论文信息 - Web-Net: A Novel Nest Networks with Ultra-Hierarchical Sampling for Building Extraction from Aerial Imageries

Web-Net: A Novel Nest Networks with Ultra-Hierarchical Sampling for Building Extraction from Aerial Imageries

How to efficiently utilize vast amounts of easily accessed aerial imageries is a critical challenge for researchers with the proliferation of high-resolution remote sensing sensors and platforms. Recently, the rapid development of deep neural networks (DNN) has been a focus in remote sensing, and the networks have achieved remarkable progress in image classification and segmentation tasks. However, the current DNN models inevitably lose the local cues during the downsampling operation. Additionally, even with skip connections, the upsampling methods cannot properly recover the structural information, such as the edge intersections, parallelism, and symmetry.
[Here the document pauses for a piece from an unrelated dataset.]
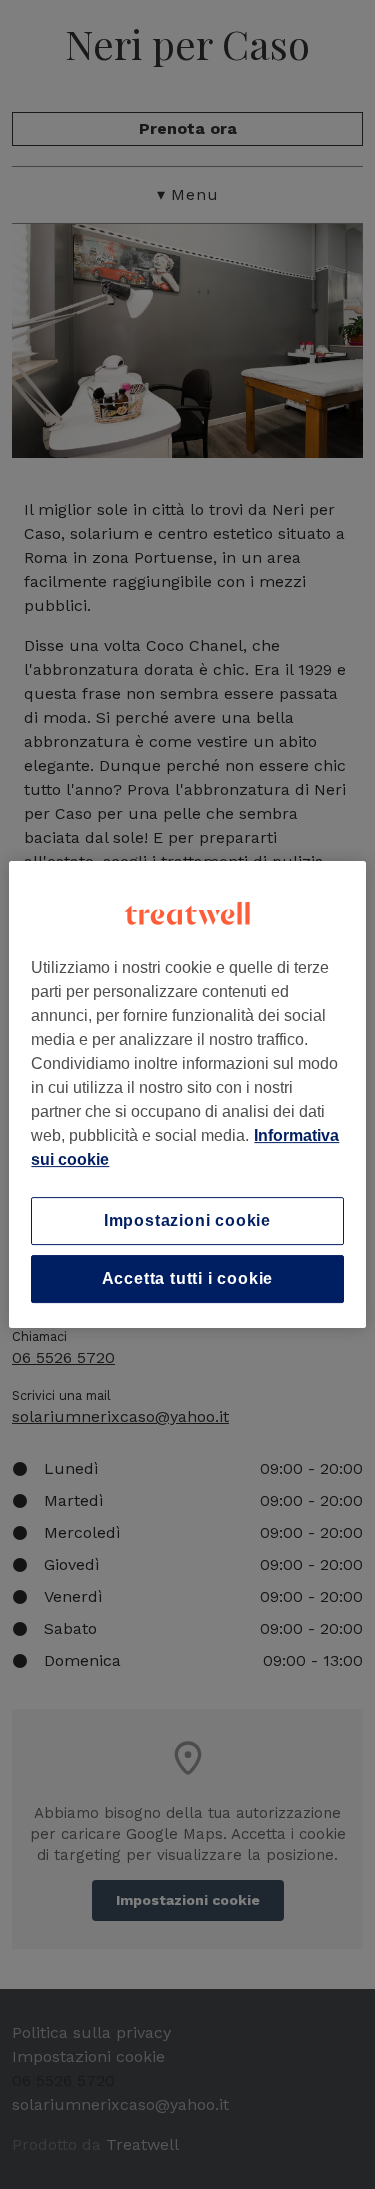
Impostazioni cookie (187, 1220)
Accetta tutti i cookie (188, 1278)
In this paper, we propose the Web-Net, which is a nested network architecture with hierarchical dense connections, to handle these issues. We design the Ultra-Hierarchical Sampling (UHS) block to absorb and fuse the inter-level feature maps to propagate the feature maps among different levels. The position-wise downsampling/upsampling methods in the UHS iteratively change the shape of the inputs while preserving the number of their parameters, so that the low-level local cues and high-level semantic cues are properly preserved. We verify the effectiveness of the proposed Web-Net in the Inria Aerial Dataset and WHU Dataset. The results of the proposed Web-Net achieve an overall accuracy of 96.97% and an IoU (Intersection over Union) of 80.10% on the Inria Aerial Dataset, which surpasses the state-of-the-art SegNet 1.8% and 9.96%, respectively; the results on the WHU Dataset also support the effectiveness of the proposed Web-Net. Additionally, benefitting from the nested network architecture and the UHS block, the extracted buildings on the prediction maps are obviously sharper and more accurately identified, and even the building areas that are covered by shadows can also be correctly extracted. The verified results indicate that the proposed Web-Net is both effective and efficient for building extraction from high-resolution remote sensing images.
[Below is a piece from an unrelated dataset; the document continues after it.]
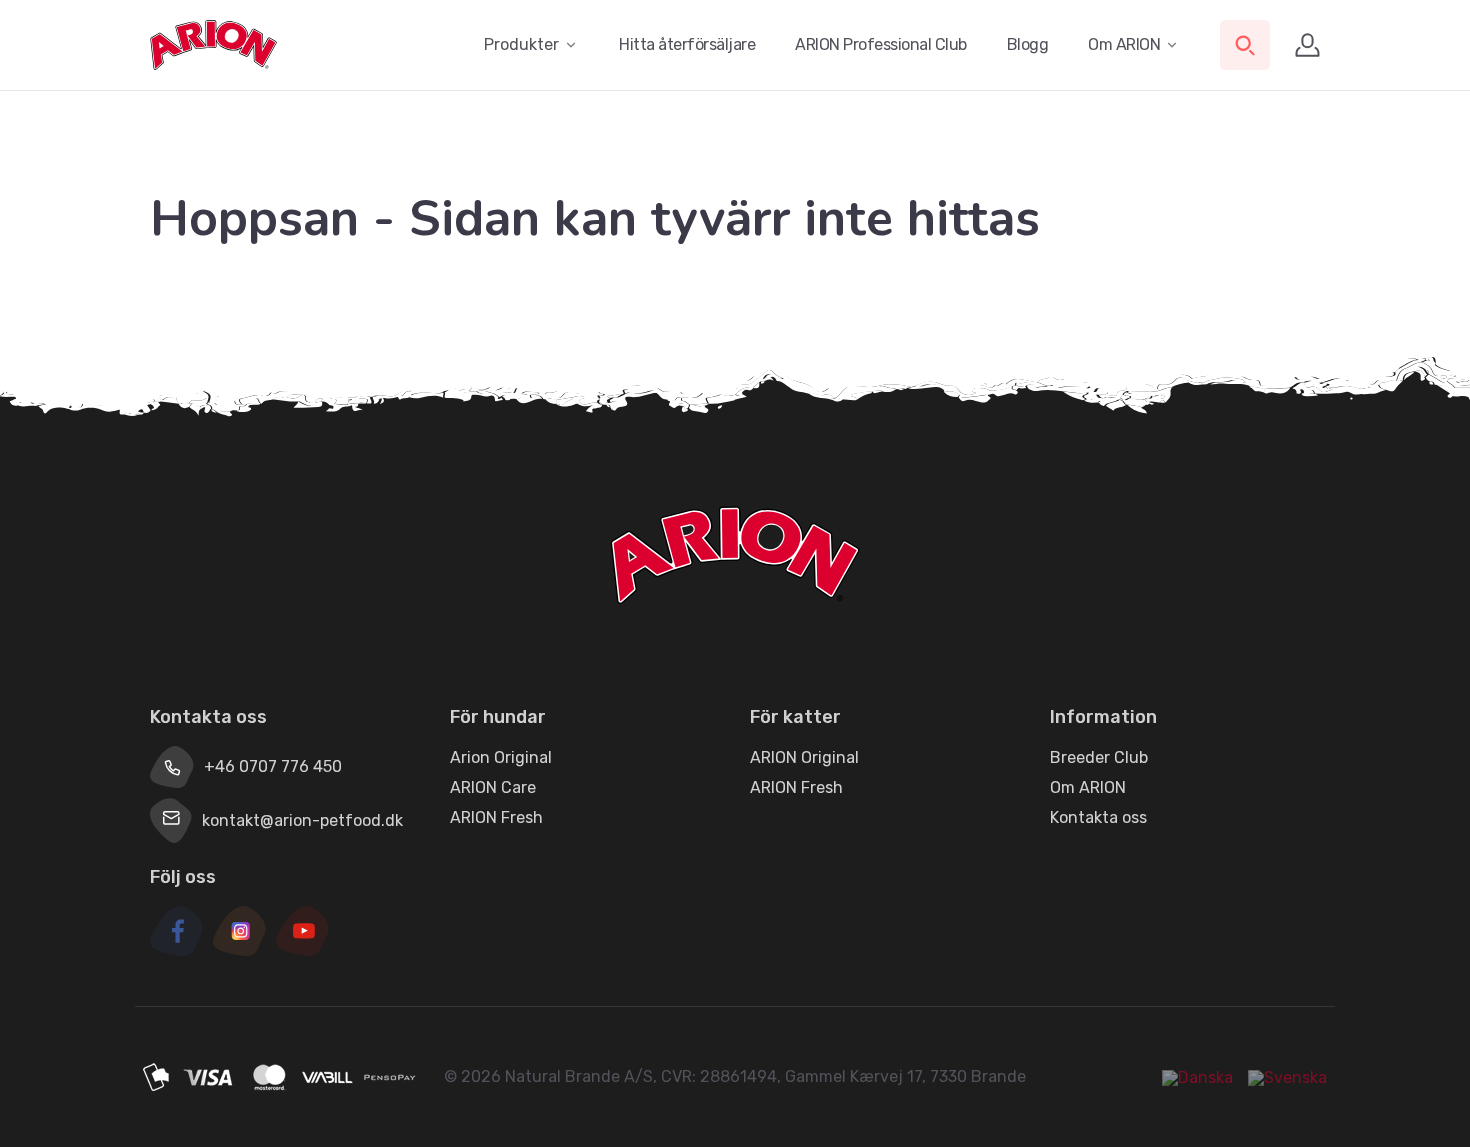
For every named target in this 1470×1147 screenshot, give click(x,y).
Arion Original (501, 757)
[1] Fei-Fei Li,et al. ImageNet: A large-scale hierarchical image database , 2009, 2009 IEEE Conference on Computer Vision and Pattern Recognition.

[2] Alain Trémeau,et al. Residual Conv-Deconv Grid Network for Semantic Segmentation , 2017, BMVC.

[3] Kilian Q. Weinberger,et al. Densely Connected Convolutional Networks , 2016, 2017 IEEE Conference on Computer Vision and Pattern Recognition (CVPR).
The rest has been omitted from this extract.